Yes! this is amazing news. Trying to forget I saw this and not get too excited just incase potter says no lol.


----------



## eatrach (May 13, 2004)

nothing-leaves-stock said:


> flashed, logged, both me and dave drove it...both are happy with the "butt dyno" and feel of it. logs sent to potter at C2 a 1/2 hour ago. he will go over them and say yes or no...if no, he will make a few changes and we will reflash and log again. but it feels good so far today!:beer: more info soon.


eace: awesome


----------



## pennsydubbin (Mar 3, 2010)

Any word yet?! Even if potter says no can I come today to test drive the car with the software it has now :laugh:


----------



## nothing-leaves-stock (Mar 1, 2005)

pennsydubbin said:


> Even if potter says no can I come today to test drive the car with the software it has now :laugh:


no.


----------



## nothing-leaves-stock (Mar 1, 2005)

ok, ready? start running...come and get it....it's ready for you:laugh:


----------



## pennsydubbin (Mar 3, 2010)

nothing-leaves-stock said:


> no.


haha, i know i was just kidding...kinda

is it safe to say at this point in the day that it probably won't be ready today then?


----------



## pennsydubbin (Mar 3, 2010)

nothing-leaves-stock said:


> ok, ready? start running...come and get it....it's ready for you:laugh:


holy tits! i just saw this after my last response! ok i'm coming!!!!


----------



## nothing-leaves-stock (Mar 1, 2005)

read above buddy


----------



## nothing-leaves-stock (Mar 1, 2005)

jimmy is gone with his car....have fun.

i'm sure he will post up for you guys soon


----------



## kevin splits (Aug 23, 2010)

:thumbup::thumbup:


----------



## TylerO28 (Jul 7, 2008)

nothing-leaves-stock said:


> jimmy is gone with his car....have fun.
> 
> i'm sure he will post up for you guys soon


Jealous... Can't wait for mine now...its shipping on thurs says zleep! I can't wait! Jimmy hmmmm? You got a video yet? How about now?
Post asap... P.s. Could you please post some shots of acceleration from a stand still? Tire smoke is totally allowed!


----------



## eatrach (May 13, 2004)

did he come walking or running? :laugh: Should've had red carpet rolled out for him lol


----------



## thygreyt (Jun 7, 2009)

Looks like he's having too muich fun to come and post!


----------



## pennsydubbin (Mar 3, 2010)

Hahaha sorry guys I haven't stopped driving my car since I left NLS about 4 hrs ago.
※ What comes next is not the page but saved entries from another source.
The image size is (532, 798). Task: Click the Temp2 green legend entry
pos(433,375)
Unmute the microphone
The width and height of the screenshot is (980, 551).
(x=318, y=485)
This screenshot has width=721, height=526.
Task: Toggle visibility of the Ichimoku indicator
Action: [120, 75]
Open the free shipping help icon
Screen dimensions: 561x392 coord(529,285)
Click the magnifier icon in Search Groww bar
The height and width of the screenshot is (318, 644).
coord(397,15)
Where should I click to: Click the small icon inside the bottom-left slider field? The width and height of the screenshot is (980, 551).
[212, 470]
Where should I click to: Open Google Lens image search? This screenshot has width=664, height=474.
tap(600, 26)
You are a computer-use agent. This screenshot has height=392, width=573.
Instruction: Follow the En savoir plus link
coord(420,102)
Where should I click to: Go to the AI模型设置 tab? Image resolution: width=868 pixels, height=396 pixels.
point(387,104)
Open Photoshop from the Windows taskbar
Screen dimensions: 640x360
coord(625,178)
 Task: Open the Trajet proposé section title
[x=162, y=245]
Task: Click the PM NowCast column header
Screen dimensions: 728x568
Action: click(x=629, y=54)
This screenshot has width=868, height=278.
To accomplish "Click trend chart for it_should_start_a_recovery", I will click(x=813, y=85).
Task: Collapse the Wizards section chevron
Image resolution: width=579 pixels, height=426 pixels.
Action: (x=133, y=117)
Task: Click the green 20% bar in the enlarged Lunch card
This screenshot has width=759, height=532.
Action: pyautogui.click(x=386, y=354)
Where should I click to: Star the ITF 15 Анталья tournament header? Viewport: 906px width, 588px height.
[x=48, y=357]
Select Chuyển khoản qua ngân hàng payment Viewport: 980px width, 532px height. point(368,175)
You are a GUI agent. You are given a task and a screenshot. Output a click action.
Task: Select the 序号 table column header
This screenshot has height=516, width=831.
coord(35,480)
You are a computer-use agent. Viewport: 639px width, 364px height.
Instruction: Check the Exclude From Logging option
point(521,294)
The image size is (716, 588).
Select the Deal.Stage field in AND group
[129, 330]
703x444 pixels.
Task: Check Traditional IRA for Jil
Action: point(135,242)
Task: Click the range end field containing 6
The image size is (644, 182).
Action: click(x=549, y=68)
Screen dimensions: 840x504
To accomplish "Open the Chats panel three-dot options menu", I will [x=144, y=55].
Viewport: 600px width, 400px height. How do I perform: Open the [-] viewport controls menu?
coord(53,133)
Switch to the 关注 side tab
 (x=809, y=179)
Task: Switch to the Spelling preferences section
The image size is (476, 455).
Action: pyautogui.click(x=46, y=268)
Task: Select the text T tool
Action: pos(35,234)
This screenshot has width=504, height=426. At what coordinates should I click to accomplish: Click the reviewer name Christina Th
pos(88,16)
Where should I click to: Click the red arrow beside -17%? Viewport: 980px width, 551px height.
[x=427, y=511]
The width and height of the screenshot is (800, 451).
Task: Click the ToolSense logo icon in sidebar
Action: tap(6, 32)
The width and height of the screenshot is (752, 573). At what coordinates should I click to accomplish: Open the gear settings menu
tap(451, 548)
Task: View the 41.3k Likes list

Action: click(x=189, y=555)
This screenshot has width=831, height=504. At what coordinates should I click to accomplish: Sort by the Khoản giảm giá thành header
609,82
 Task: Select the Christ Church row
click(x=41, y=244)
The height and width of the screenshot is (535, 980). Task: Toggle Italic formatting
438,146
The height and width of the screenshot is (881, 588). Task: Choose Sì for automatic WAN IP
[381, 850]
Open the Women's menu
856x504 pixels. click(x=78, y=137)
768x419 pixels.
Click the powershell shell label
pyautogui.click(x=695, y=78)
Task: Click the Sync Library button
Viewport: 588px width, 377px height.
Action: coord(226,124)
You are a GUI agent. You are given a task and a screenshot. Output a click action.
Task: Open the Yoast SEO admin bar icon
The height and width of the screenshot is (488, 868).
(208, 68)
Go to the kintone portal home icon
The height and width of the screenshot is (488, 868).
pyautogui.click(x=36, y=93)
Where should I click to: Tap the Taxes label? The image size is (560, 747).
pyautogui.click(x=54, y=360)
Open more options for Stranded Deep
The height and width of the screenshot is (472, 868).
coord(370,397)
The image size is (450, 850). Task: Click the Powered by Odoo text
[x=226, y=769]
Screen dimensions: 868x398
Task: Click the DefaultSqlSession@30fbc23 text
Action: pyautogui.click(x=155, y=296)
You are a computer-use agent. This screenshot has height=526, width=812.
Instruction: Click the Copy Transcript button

I'm having so much fun with the car. It's great...can't even imagine not having this car boost'd :laugh: I just had a heart stopping moment with the car though! I was on the highway ripping on it, once I shifted to 4th I heard this loud pop noise sounded like a hose blew off because it was making a whistle/blowing noise. I then coasted to the exit and checked everything out. What does it turn out to be? That skid plate/splash guard thing popped of and was slapping around under the car! Lol

I was SO relieved to see that's all it was haha. I did take a video from rolling 1st to mid 3rd. I'll post that one up after dinner. I plan on going out tonight when it cools down to about 75 degrees or so. Stay tuned for updates and vids


----------



## pennsydubbin (Mar 3, 2010)




----------



## GTACanuck (Feb 20, 2009)

pennsydubbin said:


>



Happy for you brother! Sounds great and also looks peppy!


----------



## redrbt2.5 (May 11, 2009)

awesome:thumbup:


----------



## eatrach (May 13, 2004)

go jimmmmmyyy eace:
That is awesome. I am ecstatic for you. Now you can focus on your pharmacy school


----------



## pennsydubbin (Mar 3, 2010)

Haha thanks guys! The videos don't justify the actual feeling of the boost. It definitely looks slower on video then it feels in person. I want to post few more videos soon. 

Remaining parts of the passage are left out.